Abenteuer Auslandspraktika

Lehrlinge und ihre Erfahrungen beim irischen und Wiener Handwerk

(PresseBox) (Koblenz, ) Etwas aufgeregt waren die drei Lehrlinge schon, als es Ende April mit dem Flieger in Richtung Irland ging. Was wird mich auf der Insel erwarten? Wie wird die Arbeit dort sein? Werde ich in einer netten Gastfamilie leben? Mithilfe des Mobilitätsprojektes "Go for Europe" der Handwerkskammer Koblenz, das durch das Programm für Lebenslanges Lernen, Leonardo da Vinci, gefördert wird, brachen sie zu einem Betriebspraktikum nach Cork in Irland auf. Eine andere Gruppe sammelte neue Erfahrungen in Wien.

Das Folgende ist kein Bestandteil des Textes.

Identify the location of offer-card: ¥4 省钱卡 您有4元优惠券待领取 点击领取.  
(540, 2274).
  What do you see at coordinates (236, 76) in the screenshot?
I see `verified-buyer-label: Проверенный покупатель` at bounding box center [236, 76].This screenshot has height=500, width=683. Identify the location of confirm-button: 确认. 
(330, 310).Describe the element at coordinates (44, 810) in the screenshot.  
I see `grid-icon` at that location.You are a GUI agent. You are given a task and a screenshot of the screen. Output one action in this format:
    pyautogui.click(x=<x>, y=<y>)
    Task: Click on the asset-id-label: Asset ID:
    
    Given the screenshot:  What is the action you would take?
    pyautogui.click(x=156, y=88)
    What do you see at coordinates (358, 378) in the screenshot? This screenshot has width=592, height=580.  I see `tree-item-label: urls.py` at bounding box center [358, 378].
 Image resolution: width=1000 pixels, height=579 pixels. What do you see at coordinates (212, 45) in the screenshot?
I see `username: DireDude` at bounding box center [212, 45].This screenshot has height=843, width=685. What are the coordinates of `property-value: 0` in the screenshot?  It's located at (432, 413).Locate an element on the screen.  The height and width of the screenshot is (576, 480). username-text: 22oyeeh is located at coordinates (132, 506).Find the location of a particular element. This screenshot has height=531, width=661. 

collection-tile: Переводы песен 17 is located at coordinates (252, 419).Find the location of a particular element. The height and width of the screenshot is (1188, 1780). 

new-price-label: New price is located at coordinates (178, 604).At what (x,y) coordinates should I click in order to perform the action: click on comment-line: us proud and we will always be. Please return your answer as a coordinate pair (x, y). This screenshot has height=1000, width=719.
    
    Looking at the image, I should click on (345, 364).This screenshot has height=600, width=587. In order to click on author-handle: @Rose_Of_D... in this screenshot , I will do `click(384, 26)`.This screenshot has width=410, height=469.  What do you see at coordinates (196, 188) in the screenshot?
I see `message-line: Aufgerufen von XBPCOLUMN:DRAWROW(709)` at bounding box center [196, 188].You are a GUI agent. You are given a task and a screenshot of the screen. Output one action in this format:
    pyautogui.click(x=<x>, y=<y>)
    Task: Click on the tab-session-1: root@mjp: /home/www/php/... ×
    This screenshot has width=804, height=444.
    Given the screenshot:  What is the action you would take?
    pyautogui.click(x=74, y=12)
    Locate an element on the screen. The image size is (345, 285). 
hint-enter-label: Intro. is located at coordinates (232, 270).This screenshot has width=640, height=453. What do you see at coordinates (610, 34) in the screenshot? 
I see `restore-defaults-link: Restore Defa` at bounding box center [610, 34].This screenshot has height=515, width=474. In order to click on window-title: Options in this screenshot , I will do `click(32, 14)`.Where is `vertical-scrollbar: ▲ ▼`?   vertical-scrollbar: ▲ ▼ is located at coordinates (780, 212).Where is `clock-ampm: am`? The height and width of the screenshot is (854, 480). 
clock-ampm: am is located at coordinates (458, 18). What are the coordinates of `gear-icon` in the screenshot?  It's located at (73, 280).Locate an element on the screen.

Auch wenn der Start mit großer Aufregung begann, ließ der herzliche Empfang in Cork alle Zweifel sofort verschwinden - Gastfamilien und Betriebe nahmen die deutschen Praktikanten so freundlich auf, dass bei Nicole Roth (Malerin bei AZ Malerbetrieb Jörg Zimmermann, Höhn), Lukas Groth (Metallbauer bei Metallbau Groth, Willingen) und Sebastian Durwen (Kaufmann bei Durwen Maschinenbau, Plaidt) kein Heimweh aufkommen konnte. Gemeinsam mit der Partnerorganisation in Cork vermittelte die HwK Koblenz den Lehrlingen Praktikumsbetriebe und Gastfamilien und organisierte die An- und Abreise. Ein Stipendium deckte den größten Teil der Reise- und Aufenthaltskosten.

Während des Praktikums in Cork lernten die Lehrlinge die irische Berufswelt kennen, entdeckten die irische Kultur und verbesserten zugleich ihre Englischkenntnisse. Aber auch für die Persönlichkeitsentwicklung ist ein Auslandspraktikum eine wertvolle Erfahrung: Wer einmal das Abenteuer Auslandspraktikum gemeistert hat, gewinnt Selbstvertrauen und wird sich auch anderen beruflichen und privaten Herausforderungen stellen.

Auf nach Österreich Gleich 15 Lehrlinge fuhren für zwei Wochen im Rahmen des Lehrlingsaustausches der HwK mit der Wirtschaftskammer Wien los. Mit dabei vier Feinwerkmechaniker, ein Tischler, vier Maler, ein Kfz-Mechatroniker, ein Straßenbauer und vier Friseurinnen. Der Austausch mit Wien fand bereits zum achten Mal statt - und jedes Jahr lautet das Fazit der Lehrlinge: "Jederzeit wieder!" Patrick Ast, der bei Durwen Maschinenbau in Plaidt Feinwerkmechaniker lernt, reiste bereits zum zweiten Mal mit. Neben der Arbeit in einem Handwerksbetrieb hatten die Lehrlinge auch die Möglichkeit, Stadt, Kultur und Bewohner kennen zu lernen. Eine Stadtführung durch das traditionsreiche Wien gemeinsam mit den österreichischen Ausbildern und Organisatoren aus der Wirtschaftskammer bildete schließlich den Abschluss des Besuchs.

Lehrlinge und Ausbildungsbetriebe wurden durch die HwK-Experten im Rahmen des Projektes "Junghandwerker werden mobil" begleitet, das durch den Europäischen Sozialfonds und das Bundesministerium für Arbeit und Soziales gefördert wird. Die Mobilitätsberater helfen bei der Organisation und Durchführung eines Auslandspraktikums und informieren über die Finanzierung durch geeignete Förderprogramme.